▶ _EXERCISE GOAL_
In the listing below, find the line with "Given: Tap the share icon in top bar" and the line with "Image resolution: width=1000". Repeat those two lines and all lines between them exactly.

▶ _RECORDED INFORMATION_
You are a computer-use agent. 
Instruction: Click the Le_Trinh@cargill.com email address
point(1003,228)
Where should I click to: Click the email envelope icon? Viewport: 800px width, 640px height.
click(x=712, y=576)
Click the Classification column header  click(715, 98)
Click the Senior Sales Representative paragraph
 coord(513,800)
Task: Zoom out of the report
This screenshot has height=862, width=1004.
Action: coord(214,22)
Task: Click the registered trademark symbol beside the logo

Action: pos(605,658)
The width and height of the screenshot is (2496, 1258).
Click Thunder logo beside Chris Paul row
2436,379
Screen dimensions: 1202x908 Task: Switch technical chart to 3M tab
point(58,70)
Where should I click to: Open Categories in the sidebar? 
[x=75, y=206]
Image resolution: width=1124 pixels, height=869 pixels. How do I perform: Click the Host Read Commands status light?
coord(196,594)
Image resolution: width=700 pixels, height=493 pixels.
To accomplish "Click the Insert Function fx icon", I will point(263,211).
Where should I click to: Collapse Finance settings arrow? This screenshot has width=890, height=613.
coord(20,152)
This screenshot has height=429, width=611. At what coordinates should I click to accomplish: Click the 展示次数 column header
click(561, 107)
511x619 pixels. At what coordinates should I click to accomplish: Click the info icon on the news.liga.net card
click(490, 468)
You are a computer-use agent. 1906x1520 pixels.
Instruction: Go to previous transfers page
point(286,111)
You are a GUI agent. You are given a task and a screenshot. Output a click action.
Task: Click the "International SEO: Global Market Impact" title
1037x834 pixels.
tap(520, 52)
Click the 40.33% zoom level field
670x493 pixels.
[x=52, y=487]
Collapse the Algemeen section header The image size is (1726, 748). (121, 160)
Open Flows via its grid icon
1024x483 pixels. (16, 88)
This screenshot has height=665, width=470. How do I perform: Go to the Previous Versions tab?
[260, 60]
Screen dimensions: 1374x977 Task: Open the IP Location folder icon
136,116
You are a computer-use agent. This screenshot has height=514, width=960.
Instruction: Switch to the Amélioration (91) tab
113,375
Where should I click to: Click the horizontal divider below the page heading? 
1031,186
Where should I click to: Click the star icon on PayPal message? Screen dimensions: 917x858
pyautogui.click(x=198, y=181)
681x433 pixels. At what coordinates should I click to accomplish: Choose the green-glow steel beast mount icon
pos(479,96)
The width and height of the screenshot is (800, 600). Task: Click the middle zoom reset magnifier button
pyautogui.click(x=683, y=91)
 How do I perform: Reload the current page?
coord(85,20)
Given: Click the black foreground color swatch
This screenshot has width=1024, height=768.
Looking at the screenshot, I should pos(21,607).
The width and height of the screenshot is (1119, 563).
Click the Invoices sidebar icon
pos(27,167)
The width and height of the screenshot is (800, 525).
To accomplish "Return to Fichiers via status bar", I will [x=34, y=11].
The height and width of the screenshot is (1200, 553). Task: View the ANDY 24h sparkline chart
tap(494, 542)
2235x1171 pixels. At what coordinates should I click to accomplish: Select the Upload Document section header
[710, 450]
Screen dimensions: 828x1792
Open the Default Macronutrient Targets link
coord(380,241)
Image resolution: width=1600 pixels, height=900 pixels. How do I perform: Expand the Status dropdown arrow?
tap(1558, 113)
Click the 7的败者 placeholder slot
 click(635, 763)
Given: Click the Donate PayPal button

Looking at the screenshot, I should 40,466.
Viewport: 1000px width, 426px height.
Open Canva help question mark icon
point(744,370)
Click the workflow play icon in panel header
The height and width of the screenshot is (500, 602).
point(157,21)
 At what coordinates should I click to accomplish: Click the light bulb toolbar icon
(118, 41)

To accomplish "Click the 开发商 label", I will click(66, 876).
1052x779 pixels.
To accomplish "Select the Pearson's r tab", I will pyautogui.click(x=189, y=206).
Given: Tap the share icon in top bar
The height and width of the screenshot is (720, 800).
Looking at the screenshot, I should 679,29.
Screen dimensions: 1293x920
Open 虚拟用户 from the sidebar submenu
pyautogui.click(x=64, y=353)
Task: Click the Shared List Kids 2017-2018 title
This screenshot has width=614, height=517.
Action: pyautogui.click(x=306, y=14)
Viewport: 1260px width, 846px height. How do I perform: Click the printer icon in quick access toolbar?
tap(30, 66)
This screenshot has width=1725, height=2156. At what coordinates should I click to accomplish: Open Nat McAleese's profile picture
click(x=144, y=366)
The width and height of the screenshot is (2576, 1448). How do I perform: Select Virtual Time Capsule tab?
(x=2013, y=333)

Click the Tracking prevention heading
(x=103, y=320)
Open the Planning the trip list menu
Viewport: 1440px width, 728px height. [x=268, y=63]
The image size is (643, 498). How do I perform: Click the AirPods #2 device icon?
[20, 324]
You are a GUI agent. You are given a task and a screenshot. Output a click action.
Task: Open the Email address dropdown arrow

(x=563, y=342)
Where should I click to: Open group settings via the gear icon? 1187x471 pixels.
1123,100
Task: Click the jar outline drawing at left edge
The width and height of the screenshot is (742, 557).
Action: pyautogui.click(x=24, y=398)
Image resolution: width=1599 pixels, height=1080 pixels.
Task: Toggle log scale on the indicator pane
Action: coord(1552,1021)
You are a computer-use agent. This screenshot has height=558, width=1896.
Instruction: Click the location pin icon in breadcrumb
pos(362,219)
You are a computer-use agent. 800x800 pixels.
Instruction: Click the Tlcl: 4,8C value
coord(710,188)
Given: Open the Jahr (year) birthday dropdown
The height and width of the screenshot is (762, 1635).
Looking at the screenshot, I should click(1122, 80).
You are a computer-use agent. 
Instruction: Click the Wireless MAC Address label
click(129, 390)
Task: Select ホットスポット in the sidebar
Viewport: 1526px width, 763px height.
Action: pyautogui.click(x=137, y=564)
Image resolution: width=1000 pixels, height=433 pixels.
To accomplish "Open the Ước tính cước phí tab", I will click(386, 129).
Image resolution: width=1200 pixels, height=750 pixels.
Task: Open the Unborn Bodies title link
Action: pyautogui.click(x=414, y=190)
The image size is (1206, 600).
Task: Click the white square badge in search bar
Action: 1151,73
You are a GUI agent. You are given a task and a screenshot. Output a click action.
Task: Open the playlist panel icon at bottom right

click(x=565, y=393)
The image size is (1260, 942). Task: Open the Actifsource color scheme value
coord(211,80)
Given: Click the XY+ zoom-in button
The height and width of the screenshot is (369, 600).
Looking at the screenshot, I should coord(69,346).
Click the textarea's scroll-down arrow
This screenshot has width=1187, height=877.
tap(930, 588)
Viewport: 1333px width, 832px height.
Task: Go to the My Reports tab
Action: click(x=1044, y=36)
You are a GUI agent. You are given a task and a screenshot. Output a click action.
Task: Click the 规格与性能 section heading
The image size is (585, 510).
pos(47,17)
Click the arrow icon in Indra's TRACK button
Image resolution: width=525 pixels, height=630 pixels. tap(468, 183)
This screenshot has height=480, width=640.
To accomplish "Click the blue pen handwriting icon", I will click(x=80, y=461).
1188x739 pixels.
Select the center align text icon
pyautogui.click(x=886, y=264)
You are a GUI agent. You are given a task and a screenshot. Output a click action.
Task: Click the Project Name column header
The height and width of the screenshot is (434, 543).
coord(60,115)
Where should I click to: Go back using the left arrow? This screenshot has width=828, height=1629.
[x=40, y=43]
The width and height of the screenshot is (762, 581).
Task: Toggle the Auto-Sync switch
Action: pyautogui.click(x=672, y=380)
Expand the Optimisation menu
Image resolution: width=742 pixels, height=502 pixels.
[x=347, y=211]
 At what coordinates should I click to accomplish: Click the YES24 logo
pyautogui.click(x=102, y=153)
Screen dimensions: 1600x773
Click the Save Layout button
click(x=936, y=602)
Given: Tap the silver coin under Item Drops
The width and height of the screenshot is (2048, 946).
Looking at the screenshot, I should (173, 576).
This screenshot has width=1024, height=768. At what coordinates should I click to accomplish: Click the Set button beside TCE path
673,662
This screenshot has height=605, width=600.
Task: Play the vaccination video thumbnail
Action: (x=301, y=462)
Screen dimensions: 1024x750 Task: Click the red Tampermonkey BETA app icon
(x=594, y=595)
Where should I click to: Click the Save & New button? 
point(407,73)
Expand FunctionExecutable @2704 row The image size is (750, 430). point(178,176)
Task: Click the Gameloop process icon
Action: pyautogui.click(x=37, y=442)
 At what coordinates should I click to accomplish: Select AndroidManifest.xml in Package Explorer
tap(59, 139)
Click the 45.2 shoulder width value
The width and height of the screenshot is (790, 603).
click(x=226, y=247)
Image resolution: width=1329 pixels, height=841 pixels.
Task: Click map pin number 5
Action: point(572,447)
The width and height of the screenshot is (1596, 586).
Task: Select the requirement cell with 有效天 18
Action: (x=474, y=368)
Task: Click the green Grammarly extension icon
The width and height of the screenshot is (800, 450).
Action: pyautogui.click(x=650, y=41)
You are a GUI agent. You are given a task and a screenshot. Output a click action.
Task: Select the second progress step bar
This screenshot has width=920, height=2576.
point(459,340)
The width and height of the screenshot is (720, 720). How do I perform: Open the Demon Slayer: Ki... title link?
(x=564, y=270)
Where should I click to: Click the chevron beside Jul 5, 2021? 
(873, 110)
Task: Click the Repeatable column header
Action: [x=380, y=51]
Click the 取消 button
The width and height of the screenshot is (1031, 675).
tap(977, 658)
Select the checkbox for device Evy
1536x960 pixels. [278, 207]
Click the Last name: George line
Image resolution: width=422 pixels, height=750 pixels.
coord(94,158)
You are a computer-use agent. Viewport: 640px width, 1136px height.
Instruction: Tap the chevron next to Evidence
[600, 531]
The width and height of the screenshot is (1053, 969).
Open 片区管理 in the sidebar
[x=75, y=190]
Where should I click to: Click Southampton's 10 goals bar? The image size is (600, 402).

▶ _OUTPUT OF THE EXERCISE_
Given: Tap the share icon in top bar
The height and width of the screenshot is (720, 800).
Looking at the screenshot, I should 679,29.
Screen dimensions: 1293x920
Open 虚拟用户 from the sidebar submenu
pyautogui.click(x=64, y=353)
Task: Click the Shared List Kids 2017-2018 title
This screenshot has width=614, height=517.
Action: pyautogui.click(x=306, y=14)
Viewport: 1260px width, 846px height. How do I perform: Click the printer icon in quick access toolbar?
tap(30, 66)
This screenshot has width=1725, height=2156. At what coordinates should I click to accomplish: Open Nat McAleese's profile picture
click(x=144, y=366)
The width and height of the screenshot is (2576, 1448). How do I perform: Select Virtual Time Capsule tab?
(x=2013, y=333)

Click the Tracking prevention heading
(x=103, y=320)
Open the Planning the trip list menu
Viewport: 1440px width, 728px height. [x=268, y=63]
The image size is (643, 498). How do I perform: Click the AirPods #2 device icon?
[20, 324]
You are a GUI agent. You are given a task and a screenshot. Output a click action.
Task: Open the Email address dropdown arrow

(x=563, y=342)
Where should I click to: Open group settings via the gear icon? 1187x471 pixels.
1123,100
Task: Click the jar outline drawing at left edge
The width and height of the screenshot is (742, 557).
Action: pyautogui.click(x=24, y=398)
Image resolution: width=1599 pixels, height=1080 pixels.
Task: Toggle log scale on the indicator pane
Action: coord(1552,1021)
You are a computer-use agent. This screenshot has height=558, width=1896.
Instruction: Click the location pin icon in breadcrumb
pos(362,219)
You are a computer-use agent. 800x800 pixels.
Instruction: Click the Tlcl: 4,8C value
coord(710,188)
Given: Open the Jahr (year) birthday dropdown
The height and width of the screenshot is (762, 1635).
Looking at the screenshot, I should click(1122, 80).
You are a computer-use agent. 
Instruction: Click the Wireless MAC Address label
click(129, 390)
Task: Select ホットスポット in the sidebar
Viewport: 1526px width, 763px height.
Action: pyautogui.click(x=137, y=564)
Image resolution: width=1000 pixels, height=433 pixels.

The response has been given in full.